14 августа был день рождения Димы, и мы все собирались его отмечать. Но Дима, получив от отца деньги, куда-то смотался, чем очень огорчил отца. А к нам приехал Коржавин и пришли Галичи. Они снимали дачу на нашей улице у вдовы академика Вольского. Алешка и Ефрем жгли костер, готовили шашлыки. Ночь была уже темная, августовская. Мы сидели почти в лесу — с шашлыком, с каким-то легким винцом. И Саша тогда впервые спел (кажется, не нам впервые, а вообще впервые, свежую, только что написанную?) песню. «Я не сыном был, а жильцом, угловым жильцом, что копит деньгу, расплатиться за хлеб и кров».
Потом к Алеше приехал Костя Богатырев (младший), и через пару дней они вдвоем ушли в поход по Московской области. В это время в Подмосковье начались обширные лесные пожары. Всю Москву и ближайшие пригороды заволокло дымом. И мы, и семья Богатыревых-Ивичей страшно волновались из-за наших мальчишек. Но они вернулись живые и очень довольные собой.
Потом мы с Алешей вдвоем совершили байдарочный поход. Андрея не взяли. Формальной причиной Алеша как капитан объявил его неумение плавать. В утешение ему был обещан на последние дни августа пеший поход на Кержач после нашего возвращения. Андрей предложил Диме также пойти с нами. Но Дима опять отказался. А мы с Алешей были поражены, когда ночью в палатке, поставленной у этой очень живописной реки, при слабом мерцании догорающего костра Андрей сказал нам, что он впервые в жизни ночует в лесу в палатке.

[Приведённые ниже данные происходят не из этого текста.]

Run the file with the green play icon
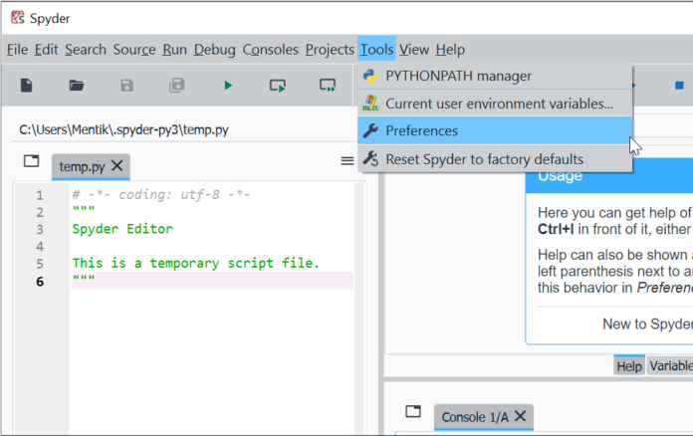point(228,86)
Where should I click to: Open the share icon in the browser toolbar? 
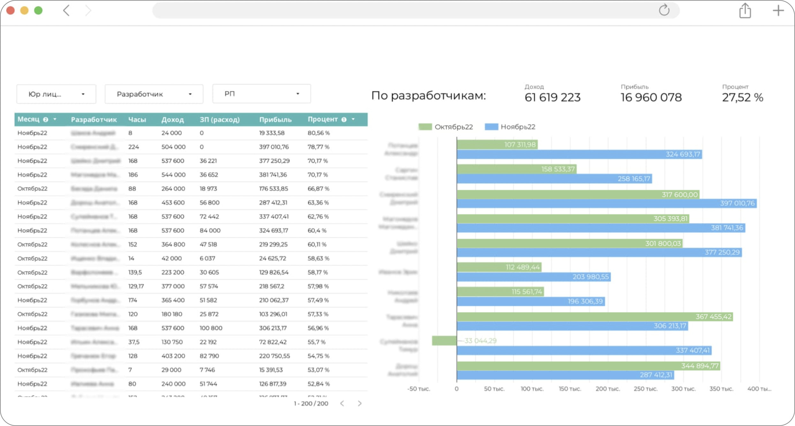(745, 11)
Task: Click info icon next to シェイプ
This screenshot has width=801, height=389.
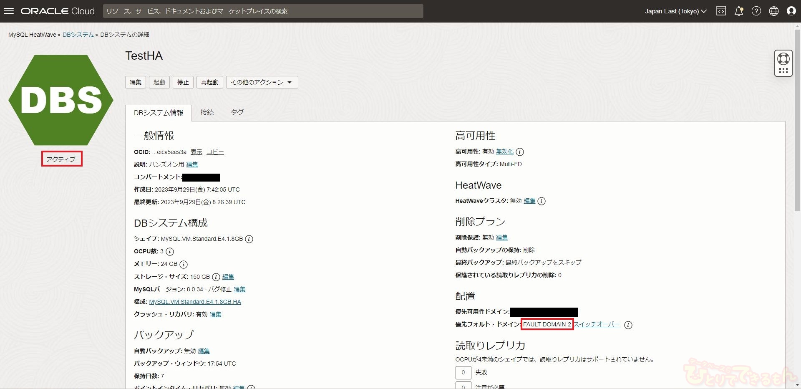Action: click(249, 239)
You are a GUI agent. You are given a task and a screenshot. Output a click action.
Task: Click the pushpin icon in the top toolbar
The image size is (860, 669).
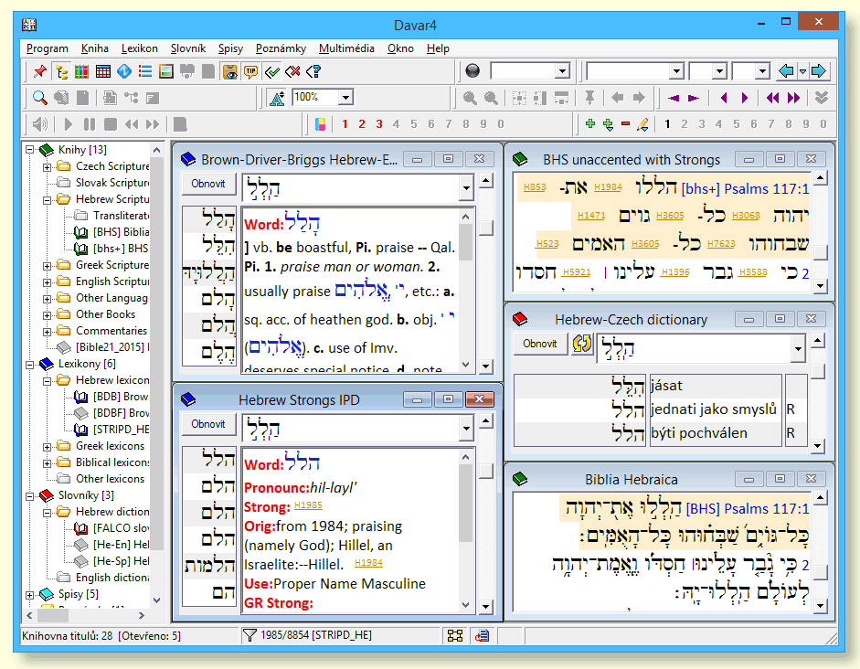[x=39, y=71]
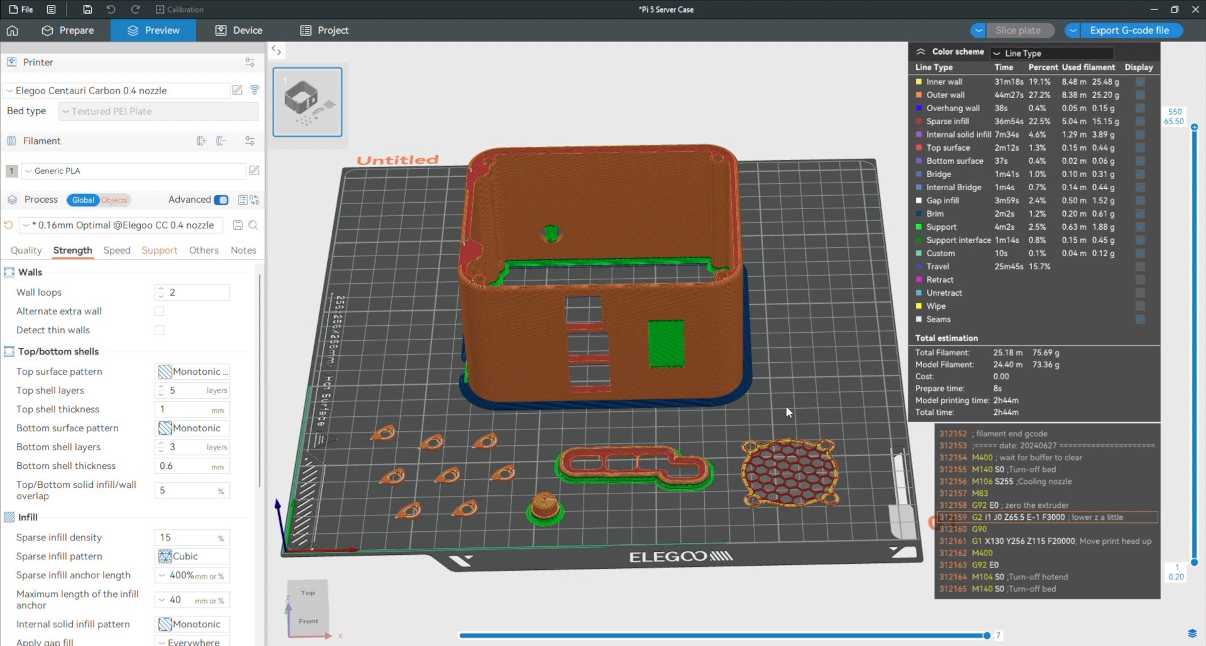The width and height of the screenshot is (1206, 646).
Task: Check the Detect thin walls option
Action: (160, 330)
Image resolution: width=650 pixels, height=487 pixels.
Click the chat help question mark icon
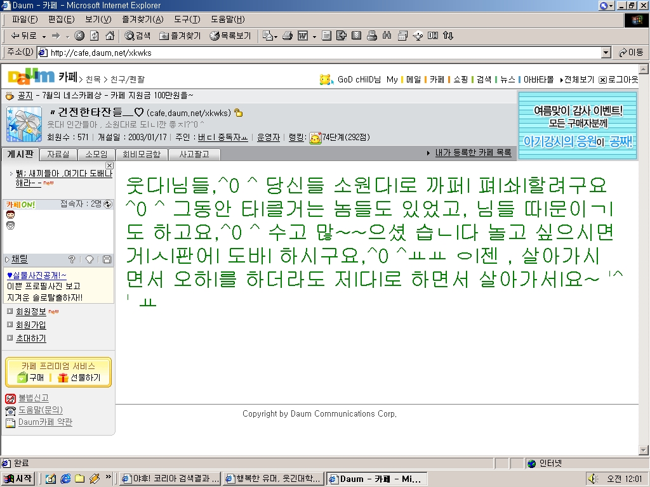(72, 259)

Это были для нас с Андреем очень счастливые месяцы все большего и большего нашего сближения. Именно с этого лета во все последующие годы оно — это сближение, взаимопроникновение душевное и физическое, неуклонно шло по нарастающей. И я научилась спать на левом боку. Андрей говорил, что когда мои коленки упираются в его живот, на него нисходит (он употреблял именно это архаичное слово) чувство покоя и полного благополучия и в себе, и в мире. И я вдруг осознала, что мой вынужденный очень ранний уход на пенсию стал благом для семейной жизни.

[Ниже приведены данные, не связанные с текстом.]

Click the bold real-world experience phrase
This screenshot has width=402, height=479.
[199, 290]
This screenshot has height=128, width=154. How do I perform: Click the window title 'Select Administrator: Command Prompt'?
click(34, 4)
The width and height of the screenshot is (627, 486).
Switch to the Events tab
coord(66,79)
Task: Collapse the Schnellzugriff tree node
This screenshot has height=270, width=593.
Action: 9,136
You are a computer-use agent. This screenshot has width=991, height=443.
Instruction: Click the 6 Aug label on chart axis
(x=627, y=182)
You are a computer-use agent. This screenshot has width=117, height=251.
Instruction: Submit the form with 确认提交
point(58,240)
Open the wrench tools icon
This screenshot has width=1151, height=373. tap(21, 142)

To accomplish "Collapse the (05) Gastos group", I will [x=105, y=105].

Несколькими месяцами раньше Андрей после очередной мелкой стычки с Таней (своей) пытался ей что-то объяснить в наших (его со мной) отношениях и произнес слово «любовь». Таня на это сказала ему: «Какая такая любовь в пятьдесят лет. И, если тебе так надо было жениться, мог бы жениться на Серафиме Соломоновне[16]». Слова эти больно задели Андрея глубинным непониманием его. И это непонимание, которое он ощущал во всех трех своих детях, переживал не только как личную обиду. Больше страдал за них, считая (оправданно или нет), что есть что-то, не дающее им постигнуть многое в области чувств не только в другом человеке (в данном случае в отце), но и в самих себе. Считал в какой-то мере виной своей и Клавы, что они что-то в детях упустили. Спустя несколько лет в дневнике Андрей написал «мои злосчастные дети». В ответ на мой вопрос, почему он так пишет, напомнил мне тот давний разговор с Таней и добавил, что ему кажется, ничто в ней (в них) с возрастом не изменилось. Все то же непонимание. Но слово это сам понимал не как нечто несущее зло, а как боль за них, потому, что не ощущал в них способности быть счастливыми.
А вообще жизнь в доме складывалась очень гармонично. Таня и Ефрем и все их друзья не отдалились от дома. И меня очень радовала дружба Андрея и Алеши, возникшая осенью этого года, когда они остались вдвоем в доме. Мама в это время была на обследовании в своей больнице старых большевиков (была такая). Я уехала в Мордовию на свидание с Эдиком, а Андрей простудился и слег в постель. Ухаживал за ним и вел хозяйство три дня Алеша. А уже позже и в повседневной жизни, и во всех наших поездках, когда Алеша брал на себя основную тяжесть физической нагрузки, их отношения только укреплялись. Углублялись отношения Андрея с Ефремом, который (если можно так сказать) становился все более и более профессиональным диссидентом, иногда (или, скорей, часто) в принципиальном плане даже более последовательным, чем Андрей. А Таня добавляла в эти отношения Андрея с парнями легкость и обаяние хорошенькой молоденькой и счастливой женщины.